**DIRECTIONS FOR THIS TASK:** The expected answer holds every line from the first line of the data below through the line containing "The width and height of the screenshot is (141, 119).", exactly as written, and no other line.

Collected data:
——————

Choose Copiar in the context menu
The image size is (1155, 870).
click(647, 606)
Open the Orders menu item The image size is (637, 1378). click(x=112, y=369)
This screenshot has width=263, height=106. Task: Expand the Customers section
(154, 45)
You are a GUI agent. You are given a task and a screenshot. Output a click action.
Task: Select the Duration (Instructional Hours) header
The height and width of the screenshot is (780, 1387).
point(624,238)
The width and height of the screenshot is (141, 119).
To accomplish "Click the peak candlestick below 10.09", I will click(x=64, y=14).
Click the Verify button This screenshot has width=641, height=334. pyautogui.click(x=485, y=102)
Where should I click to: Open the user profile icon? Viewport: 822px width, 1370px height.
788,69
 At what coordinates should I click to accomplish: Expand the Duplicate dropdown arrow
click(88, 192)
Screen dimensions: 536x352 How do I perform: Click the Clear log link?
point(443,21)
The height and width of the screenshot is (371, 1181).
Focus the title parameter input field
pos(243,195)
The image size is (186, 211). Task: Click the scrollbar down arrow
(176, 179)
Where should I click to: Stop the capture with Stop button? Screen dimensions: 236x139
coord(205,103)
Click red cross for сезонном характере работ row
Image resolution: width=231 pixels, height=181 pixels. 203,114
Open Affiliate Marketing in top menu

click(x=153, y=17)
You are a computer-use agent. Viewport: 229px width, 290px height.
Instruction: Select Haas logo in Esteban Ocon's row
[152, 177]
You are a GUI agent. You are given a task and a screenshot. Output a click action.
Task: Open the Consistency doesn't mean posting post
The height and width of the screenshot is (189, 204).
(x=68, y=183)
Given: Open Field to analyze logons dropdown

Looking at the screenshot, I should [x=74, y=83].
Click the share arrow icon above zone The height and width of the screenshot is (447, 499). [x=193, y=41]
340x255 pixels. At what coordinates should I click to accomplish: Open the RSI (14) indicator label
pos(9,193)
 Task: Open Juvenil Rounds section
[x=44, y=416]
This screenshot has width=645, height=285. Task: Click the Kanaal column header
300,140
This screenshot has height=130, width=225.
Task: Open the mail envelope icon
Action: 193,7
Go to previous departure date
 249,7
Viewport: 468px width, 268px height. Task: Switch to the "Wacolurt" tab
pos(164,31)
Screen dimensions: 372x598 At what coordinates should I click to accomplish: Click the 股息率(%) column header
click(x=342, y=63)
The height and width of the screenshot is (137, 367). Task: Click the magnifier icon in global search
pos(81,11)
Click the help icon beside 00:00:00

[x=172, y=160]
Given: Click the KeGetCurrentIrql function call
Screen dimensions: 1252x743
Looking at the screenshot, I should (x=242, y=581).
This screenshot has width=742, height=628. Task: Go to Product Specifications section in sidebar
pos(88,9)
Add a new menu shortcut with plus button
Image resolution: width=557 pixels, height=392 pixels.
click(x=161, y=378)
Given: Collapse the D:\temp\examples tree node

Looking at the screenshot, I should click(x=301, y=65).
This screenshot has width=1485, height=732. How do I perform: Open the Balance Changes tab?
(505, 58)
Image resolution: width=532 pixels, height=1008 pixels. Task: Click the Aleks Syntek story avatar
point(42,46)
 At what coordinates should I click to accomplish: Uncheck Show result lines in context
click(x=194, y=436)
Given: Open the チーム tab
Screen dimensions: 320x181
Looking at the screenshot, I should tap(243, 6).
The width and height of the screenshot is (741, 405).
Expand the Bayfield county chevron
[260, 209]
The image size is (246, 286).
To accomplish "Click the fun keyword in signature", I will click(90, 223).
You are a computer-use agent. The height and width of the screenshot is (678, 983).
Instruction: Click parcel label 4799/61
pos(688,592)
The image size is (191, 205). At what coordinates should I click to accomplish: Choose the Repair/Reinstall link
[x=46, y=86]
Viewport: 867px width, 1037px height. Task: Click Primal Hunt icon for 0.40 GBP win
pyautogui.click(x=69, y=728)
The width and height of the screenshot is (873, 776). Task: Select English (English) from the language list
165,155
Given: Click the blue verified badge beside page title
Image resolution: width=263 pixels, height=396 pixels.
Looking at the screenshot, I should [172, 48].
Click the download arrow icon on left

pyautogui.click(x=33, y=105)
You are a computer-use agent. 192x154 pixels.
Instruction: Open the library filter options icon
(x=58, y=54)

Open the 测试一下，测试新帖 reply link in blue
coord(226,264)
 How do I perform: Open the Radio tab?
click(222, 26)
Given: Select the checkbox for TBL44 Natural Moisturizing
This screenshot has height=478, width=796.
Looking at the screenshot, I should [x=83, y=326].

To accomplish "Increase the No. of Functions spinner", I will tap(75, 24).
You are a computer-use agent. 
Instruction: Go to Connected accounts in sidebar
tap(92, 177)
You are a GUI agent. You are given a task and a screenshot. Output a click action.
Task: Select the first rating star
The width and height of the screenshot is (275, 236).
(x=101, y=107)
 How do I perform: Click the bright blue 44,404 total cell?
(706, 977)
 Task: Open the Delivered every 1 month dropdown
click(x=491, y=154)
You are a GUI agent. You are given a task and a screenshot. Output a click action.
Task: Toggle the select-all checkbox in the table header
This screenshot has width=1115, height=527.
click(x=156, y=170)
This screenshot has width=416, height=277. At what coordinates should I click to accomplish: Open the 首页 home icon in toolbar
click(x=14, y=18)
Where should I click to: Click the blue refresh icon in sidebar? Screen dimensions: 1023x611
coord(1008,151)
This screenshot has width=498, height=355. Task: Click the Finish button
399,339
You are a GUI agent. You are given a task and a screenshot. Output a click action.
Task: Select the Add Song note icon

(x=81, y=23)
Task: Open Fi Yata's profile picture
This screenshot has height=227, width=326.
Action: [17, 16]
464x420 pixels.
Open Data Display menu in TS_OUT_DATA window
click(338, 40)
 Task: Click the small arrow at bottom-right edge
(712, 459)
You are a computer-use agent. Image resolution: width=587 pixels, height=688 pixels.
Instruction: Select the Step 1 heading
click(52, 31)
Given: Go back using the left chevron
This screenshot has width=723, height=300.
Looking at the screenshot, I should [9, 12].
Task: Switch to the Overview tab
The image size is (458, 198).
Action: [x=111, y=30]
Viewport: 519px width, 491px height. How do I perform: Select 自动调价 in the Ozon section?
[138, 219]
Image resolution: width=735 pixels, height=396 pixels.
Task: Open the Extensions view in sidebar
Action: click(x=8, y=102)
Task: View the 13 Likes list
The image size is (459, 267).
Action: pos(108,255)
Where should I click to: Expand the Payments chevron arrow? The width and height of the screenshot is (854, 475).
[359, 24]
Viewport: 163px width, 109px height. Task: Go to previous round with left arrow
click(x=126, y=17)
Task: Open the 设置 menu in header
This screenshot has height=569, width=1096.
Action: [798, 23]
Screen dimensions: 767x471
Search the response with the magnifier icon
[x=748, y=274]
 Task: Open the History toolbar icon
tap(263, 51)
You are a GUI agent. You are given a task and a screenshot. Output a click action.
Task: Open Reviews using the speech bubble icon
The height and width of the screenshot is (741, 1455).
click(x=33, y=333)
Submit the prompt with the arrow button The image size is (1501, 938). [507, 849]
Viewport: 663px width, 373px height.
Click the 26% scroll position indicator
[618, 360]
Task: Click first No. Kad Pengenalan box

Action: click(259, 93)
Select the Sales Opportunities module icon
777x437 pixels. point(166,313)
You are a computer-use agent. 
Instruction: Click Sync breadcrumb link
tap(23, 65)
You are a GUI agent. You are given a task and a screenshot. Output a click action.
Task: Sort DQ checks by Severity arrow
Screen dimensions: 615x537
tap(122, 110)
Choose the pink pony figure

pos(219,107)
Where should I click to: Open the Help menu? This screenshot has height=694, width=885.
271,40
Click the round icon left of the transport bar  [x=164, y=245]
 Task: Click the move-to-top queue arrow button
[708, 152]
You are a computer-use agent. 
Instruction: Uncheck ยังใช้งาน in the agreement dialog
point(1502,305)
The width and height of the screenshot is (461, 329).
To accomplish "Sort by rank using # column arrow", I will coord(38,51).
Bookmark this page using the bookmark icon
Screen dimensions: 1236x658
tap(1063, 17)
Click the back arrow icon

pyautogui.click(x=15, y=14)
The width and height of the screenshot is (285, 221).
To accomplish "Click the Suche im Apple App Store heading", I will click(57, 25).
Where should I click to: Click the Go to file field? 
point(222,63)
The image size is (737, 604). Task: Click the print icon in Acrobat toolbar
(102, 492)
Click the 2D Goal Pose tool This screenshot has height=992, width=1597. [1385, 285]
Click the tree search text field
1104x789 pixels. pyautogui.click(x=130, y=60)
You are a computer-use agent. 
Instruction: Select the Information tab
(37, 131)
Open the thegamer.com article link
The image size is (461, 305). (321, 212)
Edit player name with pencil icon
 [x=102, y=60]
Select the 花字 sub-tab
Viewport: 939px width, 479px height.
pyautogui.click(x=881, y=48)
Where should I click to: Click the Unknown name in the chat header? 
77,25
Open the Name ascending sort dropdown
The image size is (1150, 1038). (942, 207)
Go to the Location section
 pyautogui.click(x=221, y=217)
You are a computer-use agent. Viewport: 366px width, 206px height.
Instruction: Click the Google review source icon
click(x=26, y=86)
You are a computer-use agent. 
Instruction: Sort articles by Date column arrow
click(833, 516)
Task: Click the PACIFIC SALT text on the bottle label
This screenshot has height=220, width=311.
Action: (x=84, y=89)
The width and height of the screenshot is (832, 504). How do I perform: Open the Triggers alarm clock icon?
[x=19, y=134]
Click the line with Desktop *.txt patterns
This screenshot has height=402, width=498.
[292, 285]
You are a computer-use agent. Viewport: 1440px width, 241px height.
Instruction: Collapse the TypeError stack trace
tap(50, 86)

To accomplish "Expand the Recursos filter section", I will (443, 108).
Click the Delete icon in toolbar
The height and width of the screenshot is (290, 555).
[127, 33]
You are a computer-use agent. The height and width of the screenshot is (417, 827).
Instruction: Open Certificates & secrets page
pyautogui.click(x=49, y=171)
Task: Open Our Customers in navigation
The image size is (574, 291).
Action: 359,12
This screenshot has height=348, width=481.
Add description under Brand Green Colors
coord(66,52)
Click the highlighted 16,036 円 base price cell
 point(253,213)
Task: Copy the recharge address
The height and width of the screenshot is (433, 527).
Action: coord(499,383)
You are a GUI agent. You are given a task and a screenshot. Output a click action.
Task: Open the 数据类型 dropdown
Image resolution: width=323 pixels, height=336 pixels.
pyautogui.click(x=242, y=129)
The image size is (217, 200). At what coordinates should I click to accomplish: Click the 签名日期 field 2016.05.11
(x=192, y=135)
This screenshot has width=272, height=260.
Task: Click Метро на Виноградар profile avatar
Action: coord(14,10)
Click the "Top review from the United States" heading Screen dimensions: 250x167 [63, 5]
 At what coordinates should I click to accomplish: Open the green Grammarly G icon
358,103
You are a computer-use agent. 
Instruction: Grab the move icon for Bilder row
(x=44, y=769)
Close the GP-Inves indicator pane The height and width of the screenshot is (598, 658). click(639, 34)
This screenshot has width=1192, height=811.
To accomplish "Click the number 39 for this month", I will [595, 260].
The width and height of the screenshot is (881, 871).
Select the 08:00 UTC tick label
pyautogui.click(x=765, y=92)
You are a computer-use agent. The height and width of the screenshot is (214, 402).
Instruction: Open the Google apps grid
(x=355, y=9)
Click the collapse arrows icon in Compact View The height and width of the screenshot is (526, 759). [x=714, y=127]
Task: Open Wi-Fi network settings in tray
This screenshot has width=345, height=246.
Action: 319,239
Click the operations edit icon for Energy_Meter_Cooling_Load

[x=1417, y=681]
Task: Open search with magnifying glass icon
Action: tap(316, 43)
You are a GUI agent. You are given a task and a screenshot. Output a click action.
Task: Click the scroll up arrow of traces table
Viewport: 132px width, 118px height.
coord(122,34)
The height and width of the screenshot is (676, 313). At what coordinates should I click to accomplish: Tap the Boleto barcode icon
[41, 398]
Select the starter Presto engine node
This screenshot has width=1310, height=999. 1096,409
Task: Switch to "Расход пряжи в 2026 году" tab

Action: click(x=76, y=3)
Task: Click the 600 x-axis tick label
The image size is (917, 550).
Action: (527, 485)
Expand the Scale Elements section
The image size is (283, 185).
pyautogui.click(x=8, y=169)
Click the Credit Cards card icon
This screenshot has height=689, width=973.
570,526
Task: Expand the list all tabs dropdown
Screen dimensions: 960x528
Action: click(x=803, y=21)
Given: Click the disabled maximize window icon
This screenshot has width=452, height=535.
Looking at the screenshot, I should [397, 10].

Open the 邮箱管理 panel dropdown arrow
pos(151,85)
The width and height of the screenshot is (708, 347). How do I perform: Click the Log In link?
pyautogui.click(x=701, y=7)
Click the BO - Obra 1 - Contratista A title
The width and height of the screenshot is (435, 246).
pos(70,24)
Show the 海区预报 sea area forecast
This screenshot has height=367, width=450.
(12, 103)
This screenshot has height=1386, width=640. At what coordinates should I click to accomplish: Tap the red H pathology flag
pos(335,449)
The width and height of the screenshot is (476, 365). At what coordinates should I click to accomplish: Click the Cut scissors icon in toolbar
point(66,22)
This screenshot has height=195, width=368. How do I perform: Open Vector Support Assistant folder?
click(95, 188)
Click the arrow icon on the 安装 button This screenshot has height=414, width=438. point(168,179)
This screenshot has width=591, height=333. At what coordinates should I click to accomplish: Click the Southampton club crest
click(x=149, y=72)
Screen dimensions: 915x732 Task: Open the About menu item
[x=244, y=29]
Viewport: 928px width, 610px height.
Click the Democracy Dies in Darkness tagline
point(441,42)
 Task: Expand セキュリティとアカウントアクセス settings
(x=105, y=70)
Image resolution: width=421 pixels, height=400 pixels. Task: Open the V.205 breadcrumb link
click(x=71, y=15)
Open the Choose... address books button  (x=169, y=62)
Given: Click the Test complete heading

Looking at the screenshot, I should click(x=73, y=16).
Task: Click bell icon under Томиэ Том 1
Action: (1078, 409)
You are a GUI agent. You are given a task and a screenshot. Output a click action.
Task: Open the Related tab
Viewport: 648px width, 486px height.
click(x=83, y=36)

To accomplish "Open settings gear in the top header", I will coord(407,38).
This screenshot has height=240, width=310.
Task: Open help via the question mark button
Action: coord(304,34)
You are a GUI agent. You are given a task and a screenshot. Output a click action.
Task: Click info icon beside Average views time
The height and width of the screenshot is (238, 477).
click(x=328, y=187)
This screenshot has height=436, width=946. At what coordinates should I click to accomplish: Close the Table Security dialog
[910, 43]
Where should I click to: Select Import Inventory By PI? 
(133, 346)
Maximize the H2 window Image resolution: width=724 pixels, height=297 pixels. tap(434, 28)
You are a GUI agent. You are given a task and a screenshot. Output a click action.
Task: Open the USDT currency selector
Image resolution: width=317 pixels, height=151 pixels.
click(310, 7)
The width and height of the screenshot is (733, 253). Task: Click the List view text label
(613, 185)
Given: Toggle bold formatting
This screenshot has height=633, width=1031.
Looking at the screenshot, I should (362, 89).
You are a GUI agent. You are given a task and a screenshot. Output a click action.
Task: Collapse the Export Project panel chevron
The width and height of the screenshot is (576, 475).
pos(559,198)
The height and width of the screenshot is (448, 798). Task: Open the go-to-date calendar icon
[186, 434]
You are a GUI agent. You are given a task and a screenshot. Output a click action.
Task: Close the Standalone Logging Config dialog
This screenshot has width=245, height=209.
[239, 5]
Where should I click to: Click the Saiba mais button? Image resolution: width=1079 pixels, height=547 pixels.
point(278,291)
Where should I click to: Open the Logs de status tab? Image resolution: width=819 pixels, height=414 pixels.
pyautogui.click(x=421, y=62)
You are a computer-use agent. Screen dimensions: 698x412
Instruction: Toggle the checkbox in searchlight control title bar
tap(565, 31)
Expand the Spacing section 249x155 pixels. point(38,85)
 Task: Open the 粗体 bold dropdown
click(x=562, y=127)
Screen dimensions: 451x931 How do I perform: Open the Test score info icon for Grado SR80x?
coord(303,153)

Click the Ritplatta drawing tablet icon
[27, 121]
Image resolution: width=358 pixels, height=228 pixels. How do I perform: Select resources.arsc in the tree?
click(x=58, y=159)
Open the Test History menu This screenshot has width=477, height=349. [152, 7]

——————

**WRITTEN ANSWER:**
Choose Copiar in the context menu
The image size is (1155, 870).
click(647, 606)
Open the Orders menu item The image size is (637, 1378). click(x=112, y=369)
This screenshot has width=263, height=106. Task: Expand the Customers section
(154, 45)
You are a GUI agent. You are given a task and a screenshot. Output a click action.
Task: Select the Duration (Instructional Hours) header
The height and width of the screenshot is (780, 1387).
point(624,238)
The width and height of the screenshot is (141, 119).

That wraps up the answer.